As with nearly all numbered lists, this one could easily be expanded. However, these 5 lines of thought are helpful to keep clear as we think about the theological task in general, and specifically on the dynamic reality of Scripture. What we say about Scripture is unavoidably tied in to what we say about the Triune God we find revealed in Jesus Christ.

Soli Deo Gloria

The Trinitarian Wrath of God (Or, Why He’s Not Just an Angry Narcissist)

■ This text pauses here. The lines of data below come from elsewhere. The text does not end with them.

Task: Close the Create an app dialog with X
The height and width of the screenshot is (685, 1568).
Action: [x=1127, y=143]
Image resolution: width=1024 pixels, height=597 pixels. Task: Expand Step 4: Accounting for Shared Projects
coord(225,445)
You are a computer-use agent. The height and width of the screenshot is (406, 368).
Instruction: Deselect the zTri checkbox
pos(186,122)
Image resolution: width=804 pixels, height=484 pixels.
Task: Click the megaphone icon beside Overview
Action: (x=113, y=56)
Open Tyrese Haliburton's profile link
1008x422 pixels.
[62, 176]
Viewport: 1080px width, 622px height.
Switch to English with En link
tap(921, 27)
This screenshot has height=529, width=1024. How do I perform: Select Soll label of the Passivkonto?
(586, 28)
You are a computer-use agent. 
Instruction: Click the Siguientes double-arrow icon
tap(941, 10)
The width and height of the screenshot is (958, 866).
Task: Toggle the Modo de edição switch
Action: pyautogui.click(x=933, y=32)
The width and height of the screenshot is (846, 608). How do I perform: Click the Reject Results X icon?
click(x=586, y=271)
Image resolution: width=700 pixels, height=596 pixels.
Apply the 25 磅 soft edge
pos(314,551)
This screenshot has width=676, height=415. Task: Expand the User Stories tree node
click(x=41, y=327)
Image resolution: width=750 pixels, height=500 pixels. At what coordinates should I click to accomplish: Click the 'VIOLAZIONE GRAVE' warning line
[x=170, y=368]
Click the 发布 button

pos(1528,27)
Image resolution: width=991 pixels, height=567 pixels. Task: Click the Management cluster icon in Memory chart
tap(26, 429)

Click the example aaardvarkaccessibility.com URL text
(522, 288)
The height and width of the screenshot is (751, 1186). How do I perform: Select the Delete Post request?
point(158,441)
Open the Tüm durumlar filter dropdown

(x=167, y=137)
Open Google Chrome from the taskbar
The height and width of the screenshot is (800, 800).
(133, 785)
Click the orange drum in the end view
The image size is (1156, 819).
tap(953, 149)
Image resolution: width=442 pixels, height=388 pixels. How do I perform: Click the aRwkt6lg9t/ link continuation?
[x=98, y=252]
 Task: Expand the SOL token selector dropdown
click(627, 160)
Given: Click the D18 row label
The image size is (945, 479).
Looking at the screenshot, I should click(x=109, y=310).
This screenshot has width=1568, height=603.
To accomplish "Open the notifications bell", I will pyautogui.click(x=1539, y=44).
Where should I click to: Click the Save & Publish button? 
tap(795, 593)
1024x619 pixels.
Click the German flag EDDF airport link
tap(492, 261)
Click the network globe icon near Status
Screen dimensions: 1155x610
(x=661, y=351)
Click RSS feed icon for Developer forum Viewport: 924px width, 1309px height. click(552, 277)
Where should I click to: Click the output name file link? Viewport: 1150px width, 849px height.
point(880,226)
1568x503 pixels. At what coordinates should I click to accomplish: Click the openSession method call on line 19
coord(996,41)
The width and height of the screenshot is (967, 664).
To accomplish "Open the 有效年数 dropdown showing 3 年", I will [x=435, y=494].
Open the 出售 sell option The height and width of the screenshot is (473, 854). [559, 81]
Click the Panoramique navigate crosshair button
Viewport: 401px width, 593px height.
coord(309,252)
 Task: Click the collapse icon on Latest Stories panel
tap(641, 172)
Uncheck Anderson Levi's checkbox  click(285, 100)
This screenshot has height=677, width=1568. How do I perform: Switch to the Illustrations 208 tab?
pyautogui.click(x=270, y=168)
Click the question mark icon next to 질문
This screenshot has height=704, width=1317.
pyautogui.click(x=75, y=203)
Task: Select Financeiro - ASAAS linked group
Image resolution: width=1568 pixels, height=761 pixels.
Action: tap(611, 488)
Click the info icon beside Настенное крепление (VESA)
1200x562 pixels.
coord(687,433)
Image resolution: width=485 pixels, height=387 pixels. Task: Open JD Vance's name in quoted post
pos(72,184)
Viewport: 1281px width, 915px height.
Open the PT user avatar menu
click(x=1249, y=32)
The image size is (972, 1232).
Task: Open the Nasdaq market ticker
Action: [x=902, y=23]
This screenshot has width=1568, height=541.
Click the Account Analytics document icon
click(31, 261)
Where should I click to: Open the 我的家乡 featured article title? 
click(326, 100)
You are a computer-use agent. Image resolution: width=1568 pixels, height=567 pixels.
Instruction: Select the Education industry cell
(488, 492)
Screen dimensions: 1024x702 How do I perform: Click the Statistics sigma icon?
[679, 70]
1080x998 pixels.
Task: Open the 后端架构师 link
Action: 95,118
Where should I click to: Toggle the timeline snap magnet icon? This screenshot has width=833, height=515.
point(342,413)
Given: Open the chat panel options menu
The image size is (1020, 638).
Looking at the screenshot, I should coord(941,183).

God has a funny way of reminding me of how blessed I am to be married to my McKenna. Recently he did it through a bit of an imbroglio I got into online. As happens from time to time, some mis-communications occurred in a conversation and, in my wife’s opinion, the other dude said some hurtful and unfair things about me—things that she thought were wrong and unrighteous. Although typically the one calming  me down, she was so bent out of shape about it she wanted to say something to the guy and was frustrated to the point of tears when I told her it’d be best to leave it to the Lord. (She is little, but fierce.) Her deep love for me and sense of justice led to great indignation at the perceived slight on my character and it moved her to want correct it, to right the wrong–essentially, it provoked her to wrath on my behalf.

Aside from feeling deeply loved and very humbled, this incident reminded me of an important, but little-considered insight into the problem of the wrath of God–the God of the Bible is gloriously triune. Before we see what light that sheds on things, we have to first consider the problem.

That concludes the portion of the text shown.